Multiple time scales hidden in heterogeneous dynamics of glass-forming liquids

A multitime probing of density fluctuations is introduced to investigate hidden time scales of heterogeneous dynamics in glass-forming liquids. Molecular-dynamics simulations for simple glass-forming liquids are performed and a three-time correlation function is numerically calculated for general time intervals. It is demonstrated that the three-time correlation function is sensitive to the heterogeneous dynamics and that it reveals couplings of correlated motions over a wide range of time scales. Furthermore, the time scale of the heterogeneous dynamics ${\tau }_{\text{hetero}}$ is determined by the change in the second time interval in the three-time correlation function. The present results show that the time scale of the heterogeneous dynamics ${\tau }_{\text{hetero}}$ becomes larger than the $\alpha$-relaxation time at low temperatures and large wavelengths. We also find a dynamical scaling relation between the time scale ${\tau }_{\text{hetero}}$ and the length scale $\xi$ of dynamical heterogeneity as ${\tau }_{\text{hetero}}\sim {\xi }^z$ with $z=3$.

Figure 1

(Color) Two-dimensional plots of the three-time correlation function $F_4\left(k,t_1,t_2,t_3\right)$ of component 1 particles at waiting time $t_2=0$ for various temperatures $T=0.473$ (a), 0.352 (b), 0.306 (c), and 0.289 (d). For each temperature, ${\tau }_{\alpha }$ is indicated by the arrow. The wave vector $k$ is chosen as $k=2\pi$.

Figure 2

(Color) Two-dimensional plots of the three-time correlation function $F_4\left(k,t_1,t_2,t_3\right)$ of component 1 particles for $T=0.289$ at several waiting time $t_2=0$ (a), $0.5{\tau }_{\alpha }$ (b), ${\tau }_{\alpha }$ (c), and $2{\tau }_{\alpha }$ (d). ${\tau }_{\alpha }$ is indicated by the arrow. The wave vector $k$ is chosen as $k=2\pi$.

Figure 3

Diagonal part of the three-time correlation function $F_4\left(k,t,t_2,t\right)$ of component 1 particles for $T=0.289$ at various waiting times $t_2=0$, $0.5{\tau }_{\alpha }$, ${\tau }_{\alpha }$, $2{\tau }_{\alpha }$, $3{\tau }_{\alpha }$, $4{\tau }_{\alpha }$, $6{\tau }_{\alpha }$, and $10{\tau }_{\alpha }$ from top to bottom.

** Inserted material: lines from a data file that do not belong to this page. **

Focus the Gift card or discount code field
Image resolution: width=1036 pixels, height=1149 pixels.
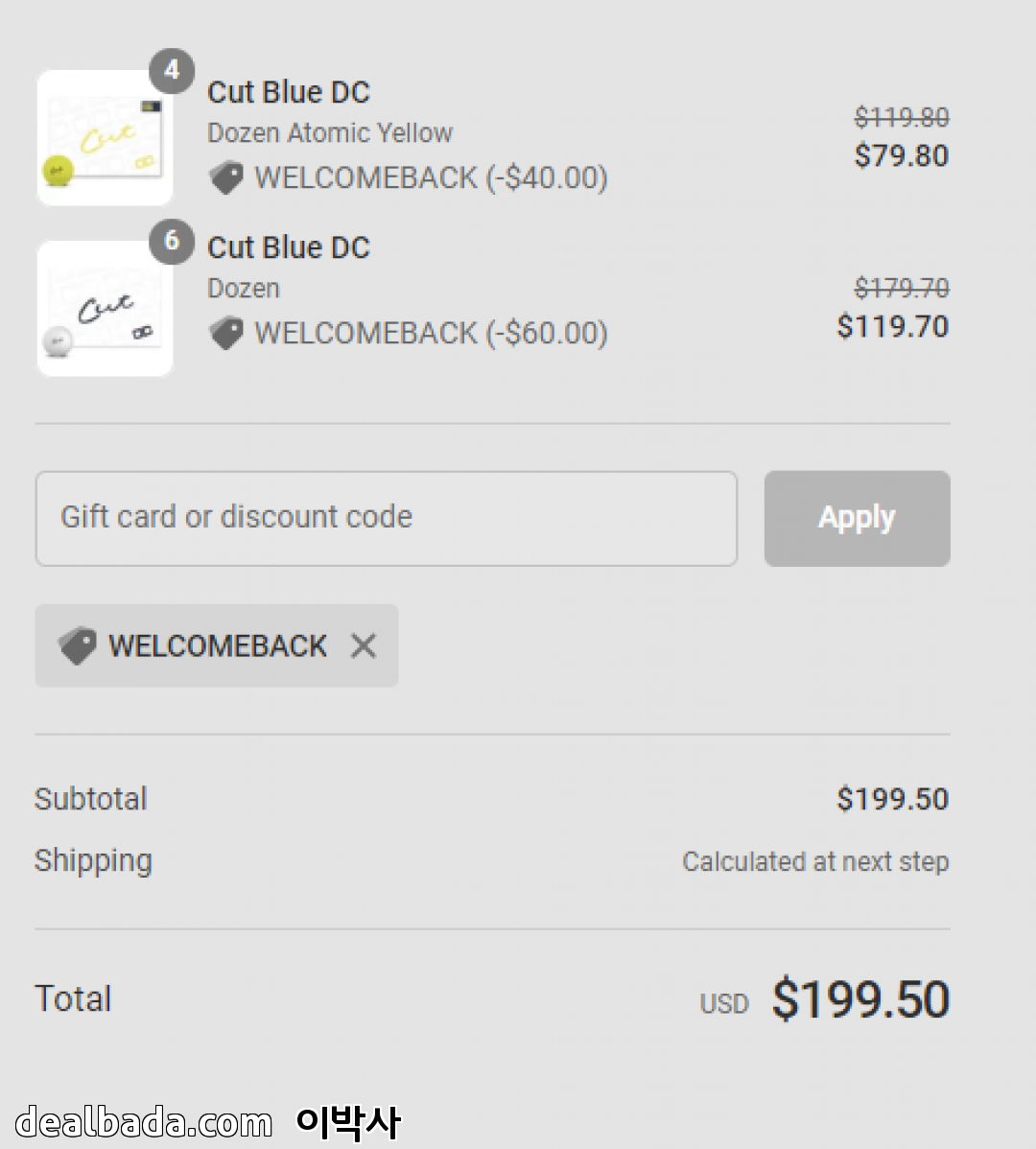pyautogui.click(x=386, y=518)
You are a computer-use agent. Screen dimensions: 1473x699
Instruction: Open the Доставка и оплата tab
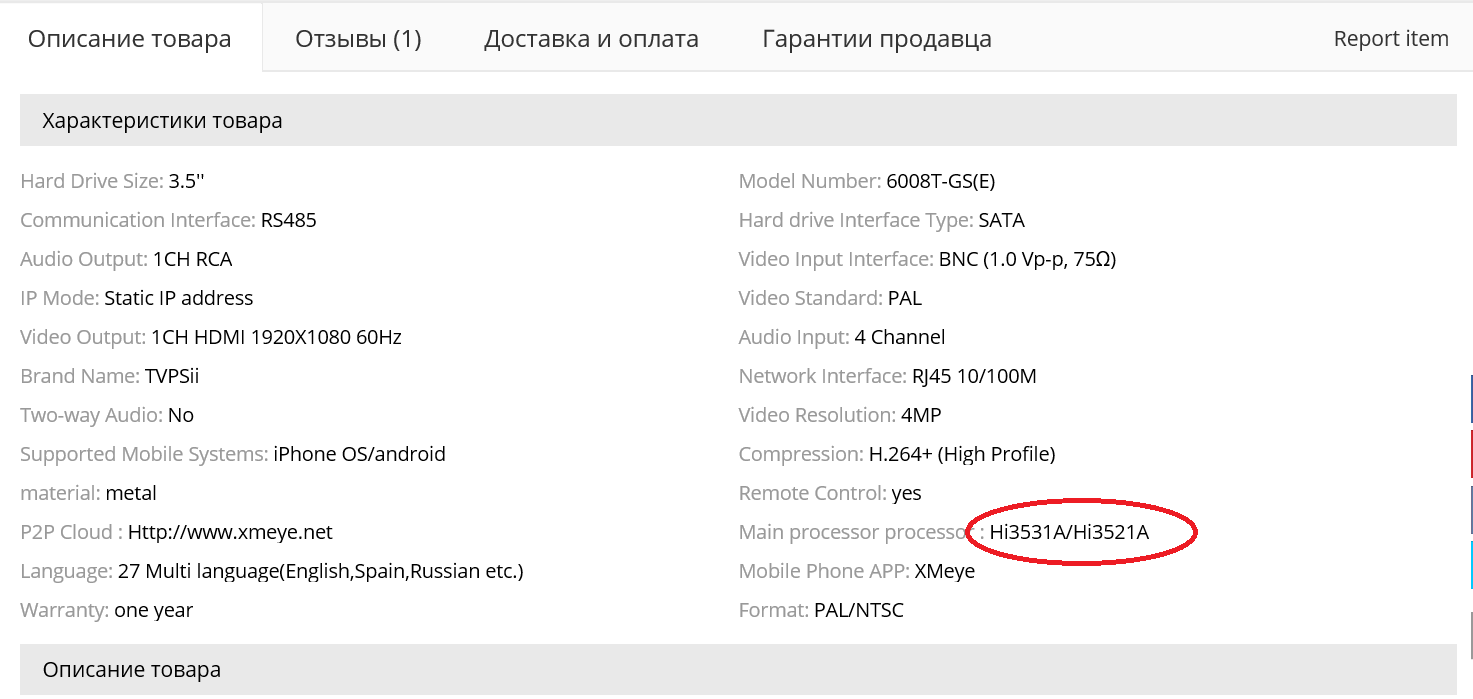pos(591,39)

The wave vector $k$ is chosen as $k=2\pi$. The $\alpha$-relaxation time and the times at which the non-Gaussian parameter ${\alpha }_2\left(t\right)$ and the dynamic susceptibility ${\chi }_4\left(k=2\pi ,t\right)$ reach their peak values are indicated as ${\tau }_{\alpha }$, ${\tau }_{\text{NGP}}$, and ${\tau }_{{\chi }_4}$, respectively.

Figure 4

(Color online) Waiting time $t_2$ dependence of the integrated three-time correlation function ${\Delta }_{\text{hetero}}\left(k,t_2\right)/{\Delta }_{\text{hetero}}\left(k,0\right)$ for various temperatures. The waiting times are normalized by the $\alpha$ relaxation time ${\tau }_{\alpha }$ for each temperature. The wave vector $k$ is chosen as $k=2\pi$. The solid curve is determined by fitting with the stretched-exponential form for each temperature.

Figure 5

(Color online) Lifetime of heterogeneous dynamics ${\tau }_{\text{hetero}}$ normalized by the $\alpha$ relaxation ${\tau }_{\alpha }$ versus temperature $T$ for $k=\pi$ (circles), $2\pi$ (squares), $3\pi$ (diamonds), and $4\pi$ (triangles). Inset: relation between ${\tau }_{\text{hetero}}$ and ${\tau }_{\alpha }$ for $k=2\pi$. The straight line with the slope 1.5 is a viewing guide.